* EXERCISE DIRECTIONS *
Quote the entries below word for word, keeping every line in its original order.

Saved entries
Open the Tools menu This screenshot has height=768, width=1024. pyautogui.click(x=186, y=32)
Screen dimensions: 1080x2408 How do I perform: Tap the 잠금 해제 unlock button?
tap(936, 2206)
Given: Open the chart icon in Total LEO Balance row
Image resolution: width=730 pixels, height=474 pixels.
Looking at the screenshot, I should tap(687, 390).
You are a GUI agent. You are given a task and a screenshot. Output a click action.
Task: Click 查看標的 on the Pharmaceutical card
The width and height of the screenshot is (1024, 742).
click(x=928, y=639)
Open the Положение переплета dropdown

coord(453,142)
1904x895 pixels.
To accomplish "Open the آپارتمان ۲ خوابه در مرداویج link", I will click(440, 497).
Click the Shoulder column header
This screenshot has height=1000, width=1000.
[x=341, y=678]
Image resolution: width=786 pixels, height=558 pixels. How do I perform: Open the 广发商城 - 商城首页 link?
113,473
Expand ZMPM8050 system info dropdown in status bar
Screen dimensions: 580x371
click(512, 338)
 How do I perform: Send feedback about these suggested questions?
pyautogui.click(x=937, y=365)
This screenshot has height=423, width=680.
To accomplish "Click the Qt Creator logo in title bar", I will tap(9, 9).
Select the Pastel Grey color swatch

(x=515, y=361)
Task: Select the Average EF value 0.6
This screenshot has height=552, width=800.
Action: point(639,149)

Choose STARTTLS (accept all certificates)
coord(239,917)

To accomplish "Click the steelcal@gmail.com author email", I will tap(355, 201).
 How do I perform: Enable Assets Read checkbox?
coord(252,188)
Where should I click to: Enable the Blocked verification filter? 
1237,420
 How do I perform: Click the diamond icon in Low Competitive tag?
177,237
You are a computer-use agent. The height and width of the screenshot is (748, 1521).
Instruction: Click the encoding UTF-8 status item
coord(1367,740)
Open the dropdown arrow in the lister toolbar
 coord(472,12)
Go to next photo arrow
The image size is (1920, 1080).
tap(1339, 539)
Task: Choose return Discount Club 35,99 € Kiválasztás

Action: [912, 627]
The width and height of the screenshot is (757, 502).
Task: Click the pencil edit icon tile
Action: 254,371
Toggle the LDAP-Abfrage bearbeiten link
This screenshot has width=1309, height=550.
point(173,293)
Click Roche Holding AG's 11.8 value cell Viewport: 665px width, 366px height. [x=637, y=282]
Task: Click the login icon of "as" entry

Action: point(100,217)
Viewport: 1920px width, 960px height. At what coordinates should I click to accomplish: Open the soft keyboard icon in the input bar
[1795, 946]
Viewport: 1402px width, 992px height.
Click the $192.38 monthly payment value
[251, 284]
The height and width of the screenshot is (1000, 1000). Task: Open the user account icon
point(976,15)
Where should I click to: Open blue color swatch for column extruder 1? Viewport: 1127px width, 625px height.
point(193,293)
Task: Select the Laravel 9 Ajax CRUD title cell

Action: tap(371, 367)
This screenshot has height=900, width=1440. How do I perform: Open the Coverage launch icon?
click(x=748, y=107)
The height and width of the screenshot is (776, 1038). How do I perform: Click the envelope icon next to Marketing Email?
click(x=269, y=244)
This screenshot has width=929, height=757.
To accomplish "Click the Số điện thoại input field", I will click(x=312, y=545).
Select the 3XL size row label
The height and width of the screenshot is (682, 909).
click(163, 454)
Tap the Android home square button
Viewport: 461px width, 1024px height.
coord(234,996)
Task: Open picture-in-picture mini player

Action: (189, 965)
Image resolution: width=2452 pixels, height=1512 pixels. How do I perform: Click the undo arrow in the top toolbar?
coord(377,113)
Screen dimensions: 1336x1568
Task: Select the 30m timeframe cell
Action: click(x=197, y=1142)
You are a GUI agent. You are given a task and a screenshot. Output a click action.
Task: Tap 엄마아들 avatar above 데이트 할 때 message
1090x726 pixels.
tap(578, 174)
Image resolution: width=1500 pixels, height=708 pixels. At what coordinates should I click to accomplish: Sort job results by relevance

* SOLUTION FOR THIS PROBLEM *
Open the Tools menu This screenshot has height=768, width=1024. pyautogui.click(x=186, y=32)
Screen dimensions: 1080x2408 How do I perform: Tap the 잠금 해제 unlock button?
tap(936, 2206)
Given: Open the chart icon in Total LEO Balance row
Image resolution: width=730 pixels, height=474 pixels.
Looking at the screenshot, I should tap(687, 390).
You are a GUI agent. You are given a task and a screenshot. Output a click action.
Task: Click 查看標的 on the Pharmaceutical card
The width and height of the screenshot is (1024, 742).
click(x=928, y=639)
Open the Положение переплета dropdown

coord(453,142)
1904x895 pixels.
To accomplish "Open the آپارتمان ۲ خوابه در مرداویج link", I will click(440, 497).
Click the Shoulder column header
This screenshot has height=1000, width=1000.
[x=341, y=678]
Image resolution: width=786 pixels, height=558 pixels. How do I perform: Open the 广发商城 - 商城首页 link?
113,473
Expand ZMPM8050 system info dropdown in status bar
Screen dimensions: 580x371
click(512, 338)
 How do I perform: Send feedback about these suggested questions?
pyautogui.click(x=937, y=365)
This screenshot has height=423, width=680.
To accomplish "Click the Qt Creator logo in title bar", I will tap(9, 9).
Select the Pastel Grey color swatch

(x=515, y=361)
Task: Select the Average EF value 0.6
This screenshot has height=552, width=800.
Action: point(639,149)

Choose STARTTLS (accept all certificates)
coord(239,917)

To accomplish "Click the steelcal@gmail.com author email", I will tap(355, 201).
 How do I perform: Enable Assets Read checkbox?
coord(252,188)
Where should I click to: Enable the Blocked verification filter? 
1237,420
 How do I perform: Click the diamond icon in Low Competitive tag?
177,237
You are a computer-use agent. The height and width of the screenshot is (748, 1521).
Instruction: Click the encoding UTF-8 status item
coord(1367,740)
Open the dropdown arrow in the lister toolbar
 coord(472,12)
Go to next photo arrow
The image size is (1920, 1080).
tap(1339, 539)
Task: Choose return Discount Club 35,99 € Kiválasztás

Action: [912, 627]
The width and height of the screenshot is (757, 502).
Task: Click the pencil edit icon tile
Action: 254,371
Toggle the LDAP-Abfrage bearbeiten link
This screenshot has width=1309, height=550.
point(173,293)
Click Roche Holding AG's 11.8 value cell Viewport: 665px width, 366px height. [x=637, y=282]
Task: Click the login icon of "as" entry

Action: point(100,217)
Viewport: 1920px width, 960px height. At what coordinates should I click to accomplish: Open the soft keyboard icon in the input bar
[1795, 946]
Viewport: 1402px width, 992px height.
Click the $192.38 monthly payment value
[251, 284]
The height and width of the screenshot is (1000, 1000). Task: Open the user account icon
point(976,15)
Where should I click to: Open blue color swatch for column extruder 1? Viewport: 1127px width, 625px height.
point(193,293)
Task: Select the Laravel 9 Ajax CRUD title cell

Action: tap(371, 367)
This screenshot has height=900, width=1440. How do I perform: Open the Coverage launch icon?
click(x=748, y=107)
The height and width of the screenshot is (776, 1038). How do I perform: Click the envelope icon next to Marketing Email?
click(x=269, y=244)
This screenshot has width=929, height=757.
To accomplish "Click the Số điện thoại input field", I will click(x=312, y=545).
Select the 3XL size row label
The height and width of the screenshot is (682, 909).
click(163, 454)
Tap the Android home square button
Viewport: 461px width, 1024px height.
coord(234,996)
Task: Open picture-in-picture mini player

Action: (189, 965)
Image resolution: width=2452 pixels, height=1512 pixels. How do I perform: Click the undo arrow in the top toolbar?
coord(377,113)
Screen dimensions: 1336x1568
Task: Select the 30m timeframe cell
Action: click(x=197, y=1142)
You are a GUI agent. You are given a task and a screenshot. Output a click action.
Task: Tap 엄마아들 avatar above 데이트 할 때 message
1090x726 pixels.
tap(578, 174)
Image resolution: width=1500 pixels, height=708 pixels. At what coordinates should I click to accomplish: Sort job results by relevance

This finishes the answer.